Gary ZeRuth is an Assistant Professor of Biology at Murray State University, located in Western Kentucky. He received his Ph.D. in molecular biology from the Department of Cell Biology, Microbiology, and Molecular Biology at the University of South Florida in Tampa, Florida. Dr. ZeRuth later served as a postdoctoral research fellow in the Cell Biology Group within the Immunity, Inflammation, and Disease Laboratory at the National Institute of Environmental Health Sciences (NIEHS) in Research Triangle Park, North Carolina.
Working under Dr. Richard Pollenz, Dr. ZeRuth became interested in transcriptional regulation while he was investigating arylhydrocarbon receptor (AHR)-mediated regulation of xenobiotic response genes.

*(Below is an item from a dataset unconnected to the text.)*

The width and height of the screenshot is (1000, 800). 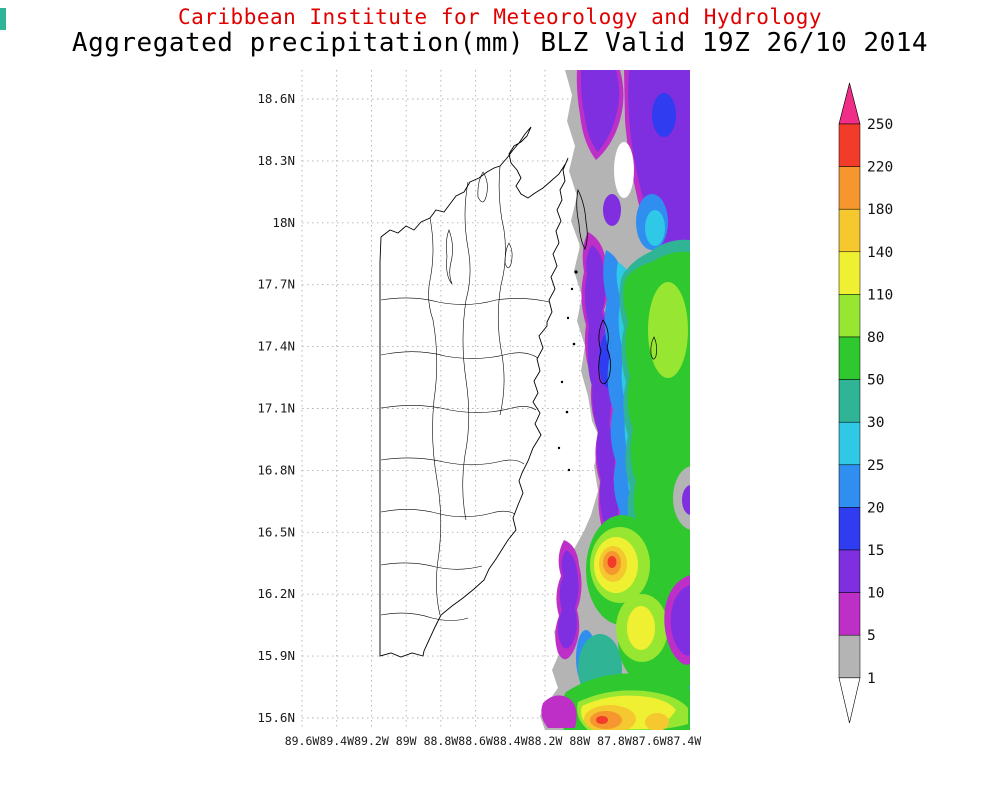 What do you see at coordinates (276, 532) in the screenshot?
I see `lat-tick-label: 16.5N` at bounding box center [276, 532].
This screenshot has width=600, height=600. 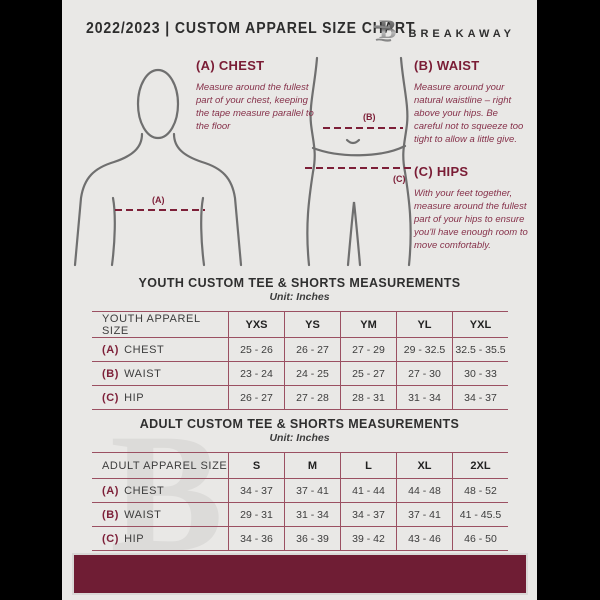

He continued studying transcription factors as a postdoctoral fellow at the NIEHS under Dr. Anton Jetten where he characterized a novel family of Gli-similar (Glis) transcription factors that have roles in normal development and have been implicated in the progression of diseases including diabetes, hypothyroidism, and polycystic kidney disease.
Dr. ZeRuth established his lab at Murray State University in 2014 where he continues to investigate the roles of transcription factors in development and disease using the zebrafish as a model organism. The ZeRuth lab is chiefly concerned with understanding the transcription factor networks that govern the specification of the kidney and pancreas and elucidating how dysfunction of these processes lead to disease.